Tout juste libérée de prison, Arlette se retrouve seule en plein hiver dans le Paris des années 1940 sous occupation allemande. Dans sa petite robe d’été, la jeune femme se sent mal à l’aise. En dépit du couvre-feu, elle erre de bals clandestins en cabarets cachés et fait des rencontres inattendues.
Arlette croise ainsi un petit racoleur, des policiers soupçonneux, des commerçants peu scrupuleux, des silhouettes sombres et surtout la mystérieuse Anna ! Cette jeune femme brune est magicienne, fermée et peu disponible pour une histoire d’amitié.
À l’inverse d’Arlette, légère et insouciante, Anna se montre inquiète, très méfiante... Peut-être est-elle traquée ? Est-elle réfugiée, collabo, résistante... ? Pourtant, de cette rencontre fortuite va résulter une virée improvisée pleine de surprises dans ce Paris des années noires. Les deux femmes sont à la recherche d’un refuge, d’amis susceptibles de les héberger voire de les protéger. Mais dans la capitale occupée où règnent le soupçon et la dénonciation, les deux fugitives ont bien du mal à trouver "leur chemin".
Le dénouement de cette troublante et étrange escapade viendra sans doute avec le lever du jour. Pour cela, il faudra encore patienter ; au moins jusqu’à la parution prévue du second tome de cette histoire dans laquelle les auteurs ont choisi de prendre le temps de nous installer.
Ce diptyque a pour cadre les rues sombres et menaçantes d’un Paris sous l’occupation qui a manifestement inspiré les auteurs et plus particulièrement Alexandre Coutelis dans le traitement graphique.
Rencontre improbable entre deux personnages "à la marge", un peu paumés, allusion au marché noir, ambiance de pénombre... On serait tenté de rapprocher la déambulation des deux héroïnes avec celle de Gabin et de Bourvil dans La Traversée de Paris.
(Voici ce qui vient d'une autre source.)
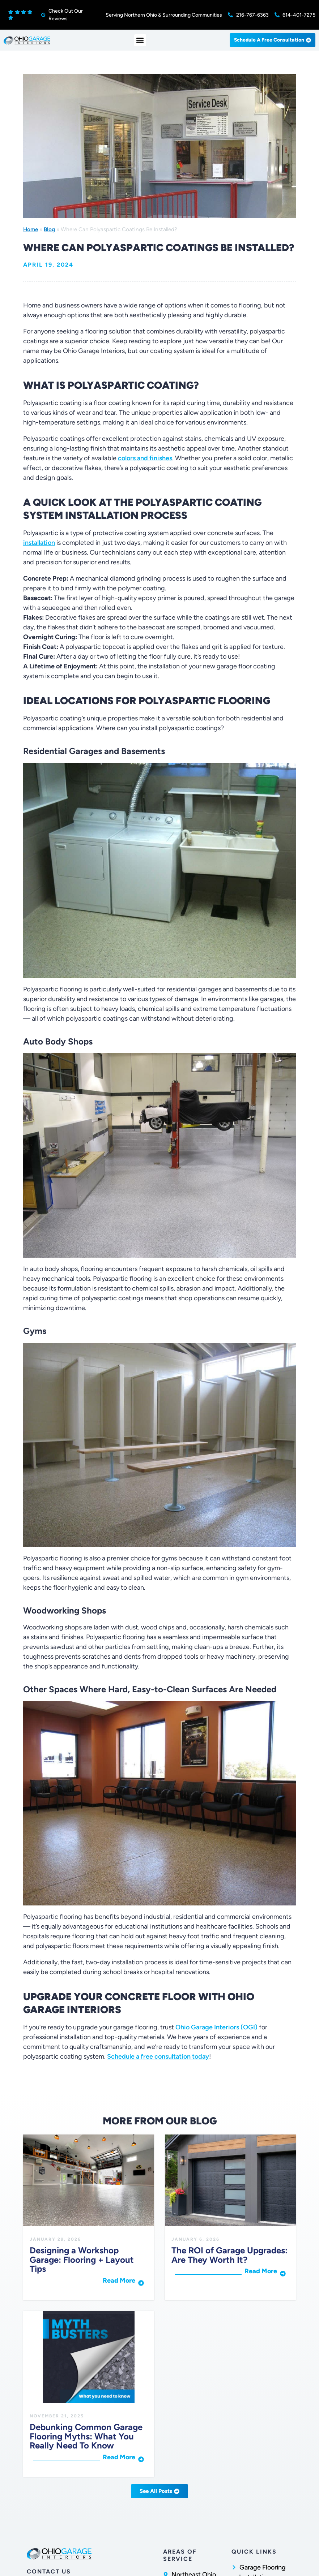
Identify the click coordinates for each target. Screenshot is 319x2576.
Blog (49, 229)
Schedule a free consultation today (158, 2056)
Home (30, 229)
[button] (140, 40)
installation (39, 543)
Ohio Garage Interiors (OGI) (217, 2027)
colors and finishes (145, 458)
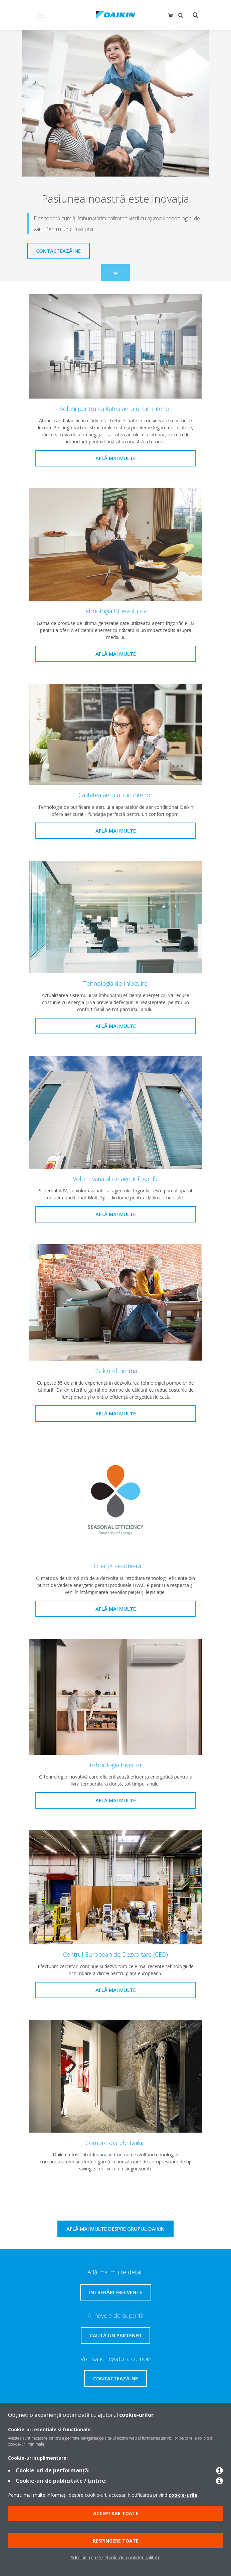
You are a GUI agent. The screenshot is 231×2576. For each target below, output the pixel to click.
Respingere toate (116, 2541)
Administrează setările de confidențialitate (115, 2557)
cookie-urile (183, 2495)
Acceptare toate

Au delà de ces similitudes essentiellement liées au contexte historique, le scénario se distingue assez vite du film de Claude Autant-Lara par le rythme et le caractère des deux femmes.
Trois auteurs se sont associés pour produire ce récit à paraître en deux volumes : Jérôme Tonnerre et Patrice Leconte issus du cinéma et Alexandre Coutelis, dessinateur polyvalent, héritier du style de Jijé [1]., notamment par sa capacité à créer des ambiances propices au mystère et au suspens.
Leconte et Coutelis se connaissent depuis longtemps, car ils se sont croisés dans les couloirs et les Pages d’actualité du magazine Pilote des années 1970. Avant de devenir le cinéaste des Bronzés, Patrice Leconte a dessiné de nombreuses planches tandis que Coutelis rejoignait le journal en 1971 avant de travailler avec entre autres avec Jean-Michel Charlier lors de la reprise de Tanguy et Laverdure.
Cinquante ans plus tard, les deux créateurs sont désormais à nouveau réunis au sein du label Grand Angle des éditions Bamboo. L’association du cinéaste et de ce dessinateur confirmé s’avère particulièrement efficace et très convaincante. Au découpage rythmé et très cinématographique des scénaristes, répond le trait souple et les ambiances si particulières du second.
L’atmosphère de ce Paris nocturne quasi désert est magnifiquement rendue grâce à la maîtrise des aplats noirs et à la forte présence graphique du dessinateur. L’ensemble fonctionne et entraine le lecteur à la suite de ces deux héroïnes dans un climat digne des films noirs.
Nul ne doute qu’avec de telles têtes d’affiche, cet album à la fois original par le propos et son classicisme sûr et assumé du dessin ne devrait pas passer inaperçu. À suivre de très près !
(par Patrice Gentilhomme)
Cet article reste la propriété de son auteur et ne peut être reproduit sans son autorisation.
[1] Pour mieux connaître celui qui considère « le dessin comme un sport de combat », on se reportera au numéro 14 de l’excellente revue Tonnerre de Bulles qui lui fut consacré en 2017.